Every record must be copied exactly, from first line to last.
**********
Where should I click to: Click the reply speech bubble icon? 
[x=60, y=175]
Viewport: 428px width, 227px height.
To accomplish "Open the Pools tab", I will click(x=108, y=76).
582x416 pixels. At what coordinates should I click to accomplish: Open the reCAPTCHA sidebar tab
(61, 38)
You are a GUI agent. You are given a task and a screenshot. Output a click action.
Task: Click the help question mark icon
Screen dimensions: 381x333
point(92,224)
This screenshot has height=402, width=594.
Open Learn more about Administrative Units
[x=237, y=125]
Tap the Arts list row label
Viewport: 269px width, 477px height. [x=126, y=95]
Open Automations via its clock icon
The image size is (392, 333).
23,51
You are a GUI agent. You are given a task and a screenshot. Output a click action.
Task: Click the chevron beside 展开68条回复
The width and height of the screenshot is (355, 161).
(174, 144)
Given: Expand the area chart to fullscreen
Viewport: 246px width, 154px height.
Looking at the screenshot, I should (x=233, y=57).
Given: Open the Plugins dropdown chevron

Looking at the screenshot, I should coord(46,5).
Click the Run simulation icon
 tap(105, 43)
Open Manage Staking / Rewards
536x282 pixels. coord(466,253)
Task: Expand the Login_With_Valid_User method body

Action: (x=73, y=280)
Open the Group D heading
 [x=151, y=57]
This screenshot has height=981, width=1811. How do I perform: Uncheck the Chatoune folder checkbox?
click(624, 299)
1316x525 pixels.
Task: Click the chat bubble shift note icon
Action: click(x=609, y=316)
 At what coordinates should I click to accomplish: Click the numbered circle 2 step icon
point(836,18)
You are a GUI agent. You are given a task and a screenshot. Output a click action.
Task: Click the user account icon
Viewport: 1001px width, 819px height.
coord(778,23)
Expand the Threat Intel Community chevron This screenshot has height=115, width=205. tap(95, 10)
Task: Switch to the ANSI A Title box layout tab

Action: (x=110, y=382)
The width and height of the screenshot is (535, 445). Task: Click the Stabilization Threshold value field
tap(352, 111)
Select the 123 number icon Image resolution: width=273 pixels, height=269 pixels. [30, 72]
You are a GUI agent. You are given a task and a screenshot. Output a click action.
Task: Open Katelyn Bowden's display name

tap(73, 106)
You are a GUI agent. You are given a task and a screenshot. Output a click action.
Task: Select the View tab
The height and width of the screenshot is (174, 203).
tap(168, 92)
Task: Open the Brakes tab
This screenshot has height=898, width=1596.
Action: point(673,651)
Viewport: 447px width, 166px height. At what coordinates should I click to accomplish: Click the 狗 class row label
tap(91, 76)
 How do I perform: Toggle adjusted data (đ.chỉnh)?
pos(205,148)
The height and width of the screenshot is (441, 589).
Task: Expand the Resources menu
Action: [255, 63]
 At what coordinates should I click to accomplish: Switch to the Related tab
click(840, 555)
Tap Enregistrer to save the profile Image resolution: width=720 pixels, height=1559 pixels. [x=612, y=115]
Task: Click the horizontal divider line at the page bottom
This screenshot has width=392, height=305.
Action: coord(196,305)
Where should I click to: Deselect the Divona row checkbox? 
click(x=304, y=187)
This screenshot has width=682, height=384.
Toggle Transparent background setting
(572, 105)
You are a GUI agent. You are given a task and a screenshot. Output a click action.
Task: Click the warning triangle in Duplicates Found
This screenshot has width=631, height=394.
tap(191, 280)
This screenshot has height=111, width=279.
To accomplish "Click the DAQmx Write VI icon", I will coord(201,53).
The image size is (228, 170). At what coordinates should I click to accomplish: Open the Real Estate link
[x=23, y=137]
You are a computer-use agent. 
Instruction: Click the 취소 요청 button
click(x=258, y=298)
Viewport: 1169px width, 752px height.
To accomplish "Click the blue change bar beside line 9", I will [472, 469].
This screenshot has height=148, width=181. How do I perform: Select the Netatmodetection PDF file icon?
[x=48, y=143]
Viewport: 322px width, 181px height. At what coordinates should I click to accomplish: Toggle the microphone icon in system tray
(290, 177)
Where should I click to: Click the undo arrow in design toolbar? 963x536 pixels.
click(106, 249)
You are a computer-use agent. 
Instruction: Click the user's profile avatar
**********
RESPONSE:
Where should I click to: Click the reply speech bubble icon? 
[x=60, y=175]
Viewport: 428px width, 227px height.
To accomplish "Open the Pools tab", I will click(x=108, y=76).
582x416 pixels. At what coordinates should I click to accomplish: Open the reCAPTCHA sidebar tab
(61, 38)
You are a GUI agent. You are given a task and a screenshot. Output a click action.
Task: Click the help question mark icon
Screen dimensions: 381x333
point(92,224)
This screenshot has height=402, width=594.
Open Learn more about Administrative Units
[x=237, y=125]
Tap the Arts list row label
Viewport: 269px width, 477px height. [x=126, y=95]
Open Automations via its clock icon
The image size is (392, 333).
23,51
You are a GUI agent. You are given a task and a screenshot. Output a click action.
Task: Click the chevron beside 展开68条回复
The width and height of the screenshot is (355, 161).
(174, 144)
Given: Expand the area chart to fullscreen
Viewport: 246px width, 154px height.
Looking at the screenshot, I should (x=233, y=57).
Given: Open the Plugins dropdown chevron

Looking at the screenshot, I should coord(46,5).
Click the Run simulation icon
 tap(105, 43)
Open Manage Staking / Rewards
536x282 pixels. coord(466,253)
Task: Expand the Login_With_Valid_User method body

Action: (x=73, y=280)
Open the Group D heading
 [x=151, y=57]
This screenshot has height=981, width=1811. How do I perform: Uncheck the Chatoune folder checkbox?
click(624, 299)
1316x525 pixels.
Task: Click the chat bubble shift note icon
Action: click(x=609, y=316)
 At what coordinates should I click to accomplish: Click the numbered circle 2 step icon
point(836,18)
You are a GUI agent. You are given a task and a screenshot. Output a click action.
Task: Click the user account icon
Viewport: 1001px width, 819px height.
coord(778,23)
Expand the Threat Intel Community chevron This screenshot has height=115, width=205. tap(95, 10)
Task: Switch to the ANSI A Title box layout tab

Action: (x=110, y=382)
The width and height of the screenshot is (535, 445). Task: Click the Stabilization Threshold value field
tap(352, 111)
Select the 123 number icon Image resolution: width=273 pixels, height=269 pixels. [30, 72]
You are a GUI agent. You are given a task and a screenshot. Output a click action.
Task: Open Katelyn Bowden's display name

tap(73, 106)
You are a GUI agent. You are given a task and a screenshot. Output a click action.
Task: Select the View tab
The height and width of the screenshot is (174, 203).
tap(168, 92)
Task: Open the Brakes tab
This screenshot has height=898, width=1596.
Action: point(673,651)
Viewport: 447px width, 166px height. At what coordinates should I click to accomplish: Click the 狗 class row label
tap(91, 76)
 How do I perform: Toggle adjusted data (đ.chỉnh)?
pos(205,148)
The height and width of the screenshot is (441, 589).
Task: Expand the Resources menu
Action: [255, 63]
 At what coordinates should I click to accomplish: Switch to the Related tab
click(840, 555)
Tap Enregistrer to save the profile Image resolution: width=720 pixels, height=1559 pixels. [x=612, y=115]
Task: Click the horizontal divider line at the page bottom
This screenshot has width=392, height=305.
Action: coord(196,305)
Where should I click to: Deselect the Divona row checkbox? 
click(x=304, y=187)
This screenshot has width=682, height=384.
Toggle Transparent background setting
(572, 105)
You are a GUI agent. You are given a task and a screenshot. Output a click action.
Task: Click the warning triangle in Duplicates Found
This screenshot has width=631, height=394.
tap(191, 280)
This screenshot has height=111, width=279.
To accomplish "Click the DAQmx Write VI icon", I will coord(201,53).
The image size is (228, 170). At what coordinates should I click to accomplish: Open the Real Estate link
[x=23, y=137]
You are a computer-use agent. 
Instruction: Click the 취소 요청 button
click(x=258, y=298)
Viewport: 1169px width, 752px height.
To accomplish "Click the blue change bar beside line 9", I will [472, 469].
This screenshot has height=148, width=181. How do I perform: Select the Netatmodetection PDF file icon?
[x=48, y=143]
Viewport: 322px width, 181px height. At what coordinates should I click to accomplish: Toggle the microphone icon in system tray
(290, 177)
Where should I click to: Click the undo arrow in design toolbar? 963x536 pixels.
click(106, 249)
You are a computer-use agent. 
Instruction: Click the user's profile avatar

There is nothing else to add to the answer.